§ 과제 지시문: "Where should I click to: Select"이 있는 줄에서 시작하여 레코드의 마지막 줄까지 다시 적되, "Viewport"를 "Display"로 바꾸고 나머지는 모두 그대로 두세요.

§ 저장된 레코드:
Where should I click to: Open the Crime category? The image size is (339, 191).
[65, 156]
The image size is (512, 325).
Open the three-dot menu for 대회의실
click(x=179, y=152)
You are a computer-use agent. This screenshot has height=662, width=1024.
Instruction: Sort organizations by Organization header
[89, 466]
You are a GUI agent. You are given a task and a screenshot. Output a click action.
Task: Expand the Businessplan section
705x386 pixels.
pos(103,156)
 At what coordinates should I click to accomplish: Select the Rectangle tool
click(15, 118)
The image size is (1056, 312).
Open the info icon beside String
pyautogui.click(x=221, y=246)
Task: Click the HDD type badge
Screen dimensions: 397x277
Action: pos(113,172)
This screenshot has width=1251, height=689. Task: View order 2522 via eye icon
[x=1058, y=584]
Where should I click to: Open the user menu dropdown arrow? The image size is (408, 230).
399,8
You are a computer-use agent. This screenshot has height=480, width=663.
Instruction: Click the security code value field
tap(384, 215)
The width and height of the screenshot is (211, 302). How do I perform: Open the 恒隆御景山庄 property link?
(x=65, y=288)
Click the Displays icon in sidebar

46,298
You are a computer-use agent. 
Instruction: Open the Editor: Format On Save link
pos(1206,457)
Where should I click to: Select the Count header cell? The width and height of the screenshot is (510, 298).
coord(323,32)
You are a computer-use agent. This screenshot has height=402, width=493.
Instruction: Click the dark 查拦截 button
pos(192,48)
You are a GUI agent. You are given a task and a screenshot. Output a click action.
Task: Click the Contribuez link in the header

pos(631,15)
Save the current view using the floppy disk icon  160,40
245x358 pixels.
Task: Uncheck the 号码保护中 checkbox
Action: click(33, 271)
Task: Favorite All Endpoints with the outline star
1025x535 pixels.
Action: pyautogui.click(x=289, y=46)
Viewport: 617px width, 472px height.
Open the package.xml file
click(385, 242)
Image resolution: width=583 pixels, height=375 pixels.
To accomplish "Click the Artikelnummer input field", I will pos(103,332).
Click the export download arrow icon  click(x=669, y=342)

§ 연습 정답:
Where should I click to: Select the Count header cell? The width and height of the screenshot is (510, 298).
coord(323,32)
You are a computer-use agent. This screenshot has height=402, width=493.
Instruction: Click the dark 查拦截 button
pos(192,48)
You are a GUI agent. You are given a task and a screenshot. Output a click action.
Task: Click the Contribuez link in the header

pos(631,15)
Save the current view using the floppy disk icon  160,40
245x358 pixels.
Task: Uncheck the 号码保护中 checkbox
Action: click(33, 271)
Task: Favorite All Endpoints with the outline star
1025x535 pixels.
Action: pyautogui.click(x=289, y=46)
Display: 617px width, 472px height.
Open the package.xml file
click(385, 242)
Image resolution: width=583 pixels, height=375 pixels.
To accomplish "Click the Artikelnummer input field", I will pos(103,332).
Click the export download arrow icon  click(x=669, y=342)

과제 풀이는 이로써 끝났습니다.